Cinq cent mille actions ont été lancées par des sympathisants d’Amnistie internationale pour mettre fin à l’impunité pour les homicides illégaux perpétrés par la police
Le 15 mars, Amnistie internationale, accompagnée de proches de personnes tuées par la police dans plusieurs pays du continent américain, a remis 64 331 lettres et signatures au bureau du Premier ministre jamaïcain Andrew Holness, dans le cadre d’une campagne qui a généré 500 000 actions demandant au gouvernement jamaïcain de protéger les familles des victimes contre les mesures d’intimidation généralisées de la police et de veiller à ce qu’elles puissent avoir accès à la justice.
« Des centaines de milliers de militants et de militantes des quatre coins du monde, jusqu’en Suède, à Taiwan ou en Côte d'Ivoire, ont fait clairement savoir au Premier ministre Andrew Holness que la vague inquiétante d’homicides imputables à la police ne pouvait pas rester impunie », a déclaré Erika Guevara-Rosas, directrice d’Amnistie internationale pour la région Amériques.
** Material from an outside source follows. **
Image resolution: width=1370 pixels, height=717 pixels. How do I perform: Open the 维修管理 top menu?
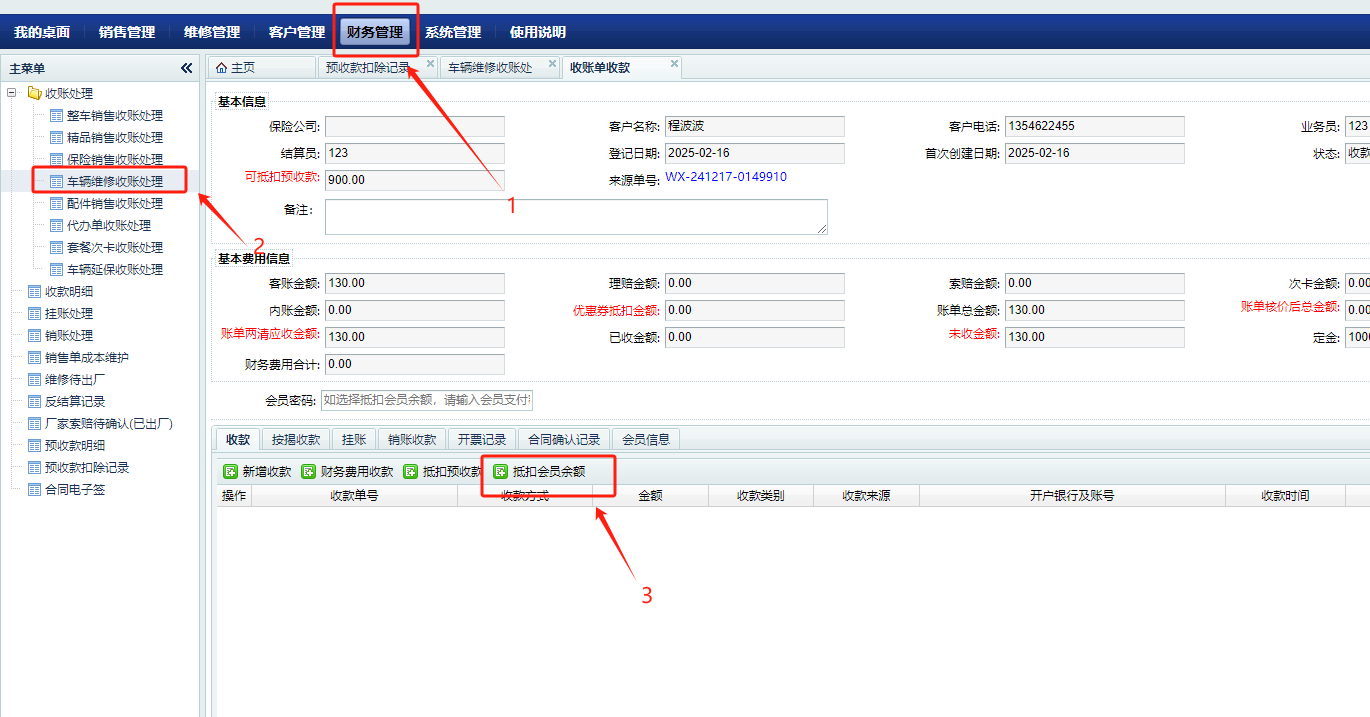212,32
« Le gouvernement jamaïcain doit donner au tribunal spécial du coroner les moyens de traiter les affaires d’homicides imputables à la police et éliminer les obstacles structurels et les méthodes d’intimidation dont la police se sert pour empêcher les familles des victimes de tenter d’obtenir justice.
En 2017, quelque 168 personnes ont été tuées par des agents des forces de l’ordre jamaïcains, soit en moyenne trois personnes par semaine dans un pays qui compte 2,8 millions de personnes. Au cours des dix dernières années, seuls quelques rares policiers ont été déclarés coupables de tels homicides.
Un tribunal spécial du coroner a été créé en 2011 pour mener des enquêtes sur ces homicides imputables à la police et déterminer la légalité de leurs actions, mais le nombre d’affaires en attente s’accumule, en raison du budget annuel insuffisant qui lui est alloué et qui permet d’employer seulement un juge et très peu de personnel.
Les méthodes d’intimidation et de harcèlement auxquelles la police a recours pour réduire les familles des victimes au silence sont un autre obstacle à la justice, comme l’a démontré Amnistie internationale dans son rapport de 2016 (en anglais) intitulé Waiting in Vain, Jamaica: Unlawful Police Killings and Relatives’ Long Struggle for Justice.
Dans le cadre de la campagne annuelle d'Amnistie internationale Écrire pour les droits, 500 000 actions dénonçant les homicides commis par la police en Jamaïque ont été lancées dans le monde entier depuis décembre 2017, notamment des tweets, des lettres, des courriels et des milliers de messages de solidarité pour Shackelia Jackson, dont le frère, Nakiea Jackson, a été tué par la police jamaïcaine en 2014.
En 2016, une enquête préliminaire sur cette affaire avait été classée sans suites lorsqu’un témoin clé avait refusé de comparaître au tribunal, par peur des représailles. La famille Jackson a déclaré que la police avait effectué plusieurs descentes dans leur quartier, et qu’elle avait été victime de manœuvres d’intimidation au tribunal. Comme des centaines d’autres, l’affaire est maintenant en attente d’enquête.
« En Jamaïque, le problème c'est le système. Il ne fonctionne plus. Je sais que c’est le tireur qui est responsable de la mort de mon frère, mais c'est le système qui a permis à cette tragédie de se produire, dans ce cas-là comme dans tant d'autres », a déclaré Shackelia Jackson, qui a participé à la remise de la pétition au bureau du Premier ministre à l’occasion de la Journée internationale contre les violences policières.
Mercia Fraser, la mère de Mario Deane, mort après avoir été violemment frappé en garde à vue, ainsi que des membres de l’ONG Jamaicans for Justice faisaient également partie de la délégation qui a remis la pétition.
Des proches de personnes tuées par la police aux États-Unis et au Brésil ont également participé, notamment Katrina Johnson, dont la cousine Charleena Lyles était enceinte de 14 semaines lorsqu’elle a été abattue par la police devant ses enfants après avoir signalé un cambriolage chez elle, à Seattle (État de Washington).
Ana Paula de Oliveira, la mère de Johnatha de Oliveira, tué par la police à Rio de Janeiro en 2014, à l’âge de 19 ans, était également présente.